Linc
4 week rapid design and build of GenAI knowledge tool MVP
CLIENT
Lincoln International, a banking advisory firm that helps various organizations with selling or buying a business, securing financing solutions and valuing their organization or portfolio.
IMPACT
0-1 design and build of MVP in 4 weeks
Front-end designs for roadmap features for future releases
Foundational visual language and navigational architecture for client with no prior history with product development
Beta users returned high NPS and satisfaction scores, with a 72% user retention rate
Enabled client to quickly prove value proposition of product
Secured CEO approval for funding of product org
Established foundational user research and design assets for the team to build on
TEAM/ROLE
UX+UI Lead (myself) + Product Owner, AI/ML Lead, Offshore Engineering team
RESPONSIBILITIES
As UX+UI Lead, the scope of my work covered:
Workstream scoping, planning and management
Defining user flows & wireframes for MVP features
Leading concept and usability testing with target users
Collaborating with client SMEs to refine MVP feature set and usability
Working with AI/ML and Engineering to refine MVP UI+UX
Design documentation (redlines, prototypes, annotated files) & build support
Context
Lincoln’s Mergers & Acquisition teams are a core function of the organization, and they were looking to improve their speed and quality of client service by addressing how deal documentation and information was stored, accessed and disseminated.
Problem
When a Lincoln client initiates the process of looking for a suitable buyer or company to acquire, it kicks off a multi-year effort that includes due diligence, email exchanges and a myriad of presentations and financial paperwork - which can result in thousands of individual documents being collected on the client’s shared folder.
This makes it challenging and time-consuming for deal teams to keep track of past exchanges, information or knowledge as the process wears on, as they typically have to rely on team memory or manually searching the for whatever information they need.
Brief
Lincoln leadership viewed this as the perfect opportunity to build a custom tool that would allow deal teams to quickly access the deal information they need through chat-based prompting.
To derisk investment in the project, the team was directed to leverage off the shelf architecture as much as possible - with the goal of releasing a functional MVP in 1+2 sprints, to test feasibility and identify opportunities for further improvement.
Rapid development & refinement of use case, UX and front-end design
With the high-level use case defined, I set out the priorities for design and codependencies for M/L and Engineering workstreams:
Identify target users and their individual requirements
Map out MVP features, user flows and key screens
Understand implications of feature requirements on tech architecture and limitations that we would need to design for in MVP
Audit off the shelf patterns and components and identify gaps
Rapid 80-20 ideation and solutioning for new interface elements
Align with branding and marketing teams on visual styling guidelines, and visual branding development
Validate core assumptions with quick and dirty user testing sessions throughout
Achieving all this in 2 sprints, required colocating with Product, AI/ML leads and Business SMEs 10 hours a day, 5 days a week to facilitate rapid discussion and testing of ideas.
Key features are highlighted below.
Prompting UI
I chose to heavily leverage interaction patterns and visual layout commonly found in the prompting interfaces of existing GenAI tools like ChatGPT, Bard and Perplexity - reducing the learning curve needed for users.
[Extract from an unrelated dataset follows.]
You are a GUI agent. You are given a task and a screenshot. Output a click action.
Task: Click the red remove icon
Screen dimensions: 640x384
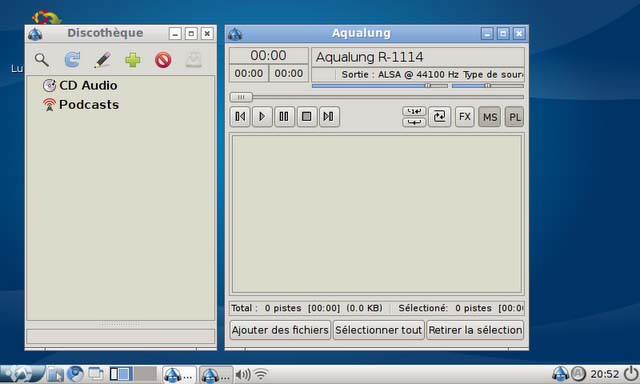click(x=163, y=60)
Tweaks, however, were needed to accommodate features unique to Linc; simultaneously displaying chat history for the various knowledge modes, for example.
Switching seamlessly between multiple knowledge sources
One of the key features of Linc is the ability for users to toggle between multiple sources of data from which they could query:
Lincoln Library - data and information that is visible to everyone in the organization
Deal workspace - Deal and client-specific data that is only visible to members of the Deal team
SafeGPT - Information publicly available from ChatGPT, without having usage information stored by OpenAI
The combination of a data toggle and mode-specific flyout control allows for the various mode and sub-modes to be displayed cleanly.
Client workspace (RAG) creation and setup
The Deal workspace is effectively a custom RAG database set up for each client, pulling information solely from the uploaded documents that exist within a client workspace. Early wireframes helped define the key elements needed in the flow, including user provisioning and permissioning, document upload/download and general metadata capture.
Workspace management
The workspace management flow allows admins to quickly and easily maintain and update the users and data within a client workspace.
PPT Deck and slide retrieval
User testing and feedback sessions helped to prioritize the key types of data users would look to get from Linc. Users can quickly prompt for and retrieve specific Powerpoint decks and slides, with the ability to preview content and metadata before downloading it to their desktop.
RAGAs validation
A key differentiator that Linc has over publicly available LLM tools is its ability to provide a “confidence rating” for the text-based responses it provides. Using a RAGAs framework, the rating acts as a guardrail against LLM hallucinations and synthetic artifacts. To ensure that users remember to use the provided information responsibly, all ratings come with reminders of their professional responsibilities when using GenAI tools in their process.